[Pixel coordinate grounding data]
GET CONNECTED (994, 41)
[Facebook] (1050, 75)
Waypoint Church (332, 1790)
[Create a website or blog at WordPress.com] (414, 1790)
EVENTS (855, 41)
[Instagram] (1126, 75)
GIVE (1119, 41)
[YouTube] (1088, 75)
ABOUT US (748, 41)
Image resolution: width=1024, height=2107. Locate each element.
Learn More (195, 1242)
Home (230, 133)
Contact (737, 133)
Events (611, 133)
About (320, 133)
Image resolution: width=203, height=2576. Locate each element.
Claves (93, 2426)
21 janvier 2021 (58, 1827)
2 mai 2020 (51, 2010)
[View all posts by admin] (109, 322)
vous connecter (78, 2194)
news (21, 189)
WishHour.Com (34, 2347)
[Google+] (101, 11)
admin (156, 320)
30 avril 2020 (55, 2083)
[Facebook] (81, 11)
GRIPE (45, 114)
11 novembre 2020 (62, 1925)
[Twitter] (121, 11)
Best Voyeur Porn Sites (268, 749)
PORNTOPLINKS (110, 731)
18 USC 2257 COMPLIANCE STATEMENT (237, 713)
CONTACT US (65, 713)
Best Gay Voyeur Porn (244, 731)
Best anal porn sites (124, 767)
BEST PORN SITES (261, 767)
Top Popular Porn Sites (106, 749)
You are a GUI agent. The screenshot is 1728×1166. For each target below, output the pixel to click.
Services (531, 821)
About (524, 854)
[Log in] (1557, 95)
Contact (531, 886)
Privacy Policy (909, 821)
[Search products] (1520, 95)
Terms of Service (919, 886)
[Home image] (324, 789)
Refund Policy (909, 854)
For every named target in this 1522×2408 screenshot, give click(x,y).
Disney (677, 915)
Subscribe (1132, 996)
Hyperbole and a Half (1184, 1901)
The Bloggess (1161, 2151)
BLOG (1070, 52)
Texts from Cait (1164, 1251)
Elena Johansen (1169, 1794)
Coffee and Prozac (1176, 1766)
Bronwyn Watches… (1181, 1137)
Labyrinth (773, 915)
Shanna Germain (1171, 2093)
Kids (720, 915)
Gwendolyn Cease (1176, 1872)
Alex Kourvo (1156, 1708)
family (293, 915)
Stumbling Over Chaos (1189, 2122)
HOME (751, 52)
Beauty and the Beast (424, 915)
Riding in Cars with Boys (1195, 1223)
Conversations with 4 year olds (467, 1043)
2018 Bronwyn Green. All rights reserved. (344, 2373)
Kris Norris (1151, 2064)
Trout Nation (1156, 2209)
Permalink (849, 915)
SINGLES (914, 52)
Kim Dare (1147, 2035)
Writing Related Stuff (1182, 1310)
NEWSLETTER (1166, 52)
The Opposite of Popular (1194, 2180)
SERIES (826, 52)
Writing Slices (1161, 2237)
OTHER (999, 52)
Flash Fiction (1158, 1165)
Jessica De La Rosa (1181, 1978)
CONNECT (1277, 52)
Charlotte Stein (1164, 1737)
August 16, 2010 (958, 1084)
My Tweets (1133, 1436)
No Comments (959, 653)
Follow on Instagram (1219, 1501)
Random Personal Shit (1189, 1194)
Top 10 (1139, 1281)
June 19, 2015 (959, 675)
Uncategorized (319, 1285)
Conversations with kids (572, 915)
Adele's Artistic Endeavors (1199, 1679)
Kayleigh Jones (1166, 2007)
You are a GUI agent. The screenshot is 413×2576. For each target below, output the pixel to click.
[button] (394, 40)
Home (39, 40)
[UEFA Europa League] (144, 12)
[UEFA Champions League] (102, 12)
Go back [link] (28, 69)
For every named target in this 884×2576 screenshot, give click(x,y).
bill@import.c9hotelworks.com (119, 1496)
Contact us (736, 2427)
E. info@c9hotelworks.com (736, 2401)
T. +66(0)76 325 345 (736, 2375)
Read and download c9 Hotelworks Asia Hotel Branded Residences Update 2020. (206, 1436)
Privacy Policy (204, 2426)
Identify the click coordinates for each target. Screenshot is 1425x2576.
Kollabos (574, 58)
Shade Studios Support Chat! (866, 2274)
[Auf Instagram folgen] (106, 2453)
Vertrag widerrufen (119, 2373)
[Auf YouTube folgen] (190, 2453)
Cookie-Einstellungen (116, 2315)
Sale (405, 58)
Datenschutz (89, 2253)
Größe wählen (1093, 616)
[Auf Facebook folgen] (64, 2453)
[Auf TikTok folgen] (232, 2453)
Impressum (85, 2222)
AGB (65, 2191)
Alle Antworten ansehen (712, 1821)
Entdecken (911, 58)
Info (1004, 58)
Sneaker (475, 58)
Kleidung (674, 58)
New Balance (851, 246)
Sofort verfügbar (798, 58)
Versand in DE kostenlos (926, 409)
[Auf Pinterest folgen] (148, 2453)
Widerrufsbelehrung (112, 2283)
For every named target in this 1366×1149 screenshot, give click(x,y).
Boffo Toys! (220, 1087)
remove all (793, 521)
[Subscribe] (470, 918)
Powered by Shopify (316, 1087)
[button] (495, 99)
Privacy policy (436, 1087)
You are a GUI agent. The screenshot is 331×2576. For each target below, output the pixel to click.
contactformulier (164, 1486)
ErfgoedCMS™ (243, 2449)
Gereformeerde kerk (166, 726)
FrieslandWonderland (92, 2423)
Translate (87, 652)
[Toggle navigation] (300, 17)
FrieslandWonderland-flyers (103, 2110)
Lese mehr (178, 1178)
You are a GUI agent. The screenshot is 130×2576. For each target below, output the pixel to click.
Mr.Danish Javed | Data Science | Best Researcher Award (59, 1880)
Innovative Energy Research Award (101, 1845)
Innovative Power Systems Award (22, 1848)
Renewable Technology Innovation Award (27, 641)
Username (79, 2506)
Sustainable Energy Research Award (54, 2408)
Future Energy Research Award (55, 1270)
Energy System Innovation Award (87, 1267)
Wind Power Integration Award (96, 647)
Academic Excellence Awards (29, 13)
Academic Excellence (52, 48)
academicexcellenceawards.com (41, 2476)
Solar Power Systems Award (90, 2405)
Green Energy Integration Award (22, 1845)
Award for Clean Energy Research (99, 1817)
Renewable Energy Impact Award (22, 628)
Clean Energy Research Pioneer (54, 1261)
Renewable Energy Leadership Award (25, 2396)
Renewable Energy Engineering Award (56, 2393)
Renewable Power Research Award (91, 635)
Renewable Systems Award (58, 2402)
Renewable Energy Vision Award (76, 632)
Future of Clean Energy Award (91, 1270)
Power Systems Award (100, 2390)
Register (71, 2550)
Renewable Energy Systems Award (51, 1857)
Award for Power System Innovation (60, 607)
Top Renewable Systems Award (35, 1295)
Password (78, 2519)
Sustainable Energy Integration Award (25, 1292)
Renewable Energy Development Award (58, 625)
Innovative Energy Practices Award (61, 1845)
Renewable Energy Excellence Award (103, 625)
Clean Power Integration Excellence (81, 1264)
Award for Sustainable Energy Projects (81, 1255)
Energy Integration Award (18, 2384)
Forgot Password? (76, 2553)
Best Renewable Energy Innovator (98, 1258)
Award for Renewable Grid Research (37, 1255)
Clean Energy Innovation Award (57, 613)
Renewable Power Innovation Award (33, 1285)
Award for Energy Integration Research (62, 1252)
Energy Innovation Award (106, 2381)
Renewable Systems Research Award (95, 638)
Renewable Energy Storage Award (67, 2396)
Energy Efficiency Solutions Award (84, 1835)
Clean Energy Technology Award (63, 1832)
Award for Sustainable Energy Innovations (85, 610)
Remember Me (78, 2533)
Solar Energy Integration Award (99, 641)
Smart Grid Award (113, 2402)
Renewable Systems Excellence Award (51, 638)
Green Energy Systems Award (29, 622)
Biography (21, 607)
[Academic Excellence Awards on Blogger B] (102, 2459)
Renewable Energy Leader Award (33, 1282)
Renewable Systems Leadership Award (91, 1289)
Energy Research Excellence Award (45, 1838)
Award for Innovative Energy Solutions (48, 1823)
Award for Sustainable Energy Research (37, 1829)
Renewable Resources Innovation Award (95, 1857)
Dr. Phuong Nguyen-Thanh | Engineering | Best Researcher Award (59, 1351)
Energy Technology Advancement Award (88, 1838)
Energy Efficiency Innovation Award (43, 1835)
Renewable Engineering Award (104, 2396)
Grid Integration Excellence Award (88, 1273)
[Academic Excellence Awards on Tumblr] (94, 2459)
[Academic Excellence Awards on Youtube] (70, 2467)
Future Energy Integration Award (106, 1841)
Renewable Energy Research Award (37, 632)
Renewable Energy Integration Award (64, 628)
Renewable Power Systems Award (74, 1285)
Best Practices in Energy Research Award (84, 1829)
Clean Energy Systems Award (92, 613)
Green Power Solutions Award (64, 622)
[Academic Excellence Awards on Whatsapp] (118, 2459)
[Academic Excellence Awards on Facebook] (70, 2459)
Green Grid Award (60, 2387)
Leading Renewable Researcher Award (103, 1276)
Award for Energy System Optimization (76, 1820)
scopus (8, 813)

Exercise description – Select the lines from the entries that include the word "Sustainable".

Problem solution –
Sustainable Energy Research Award (54, 2408)
Sustainable Energy Integration Award (25, 1292)
Award for Sustainable Energy Projects (81, 1255)
Award for Sustainable Energy Innovations (85, 610)
Award for Sustainable Energy Research (37, 1829)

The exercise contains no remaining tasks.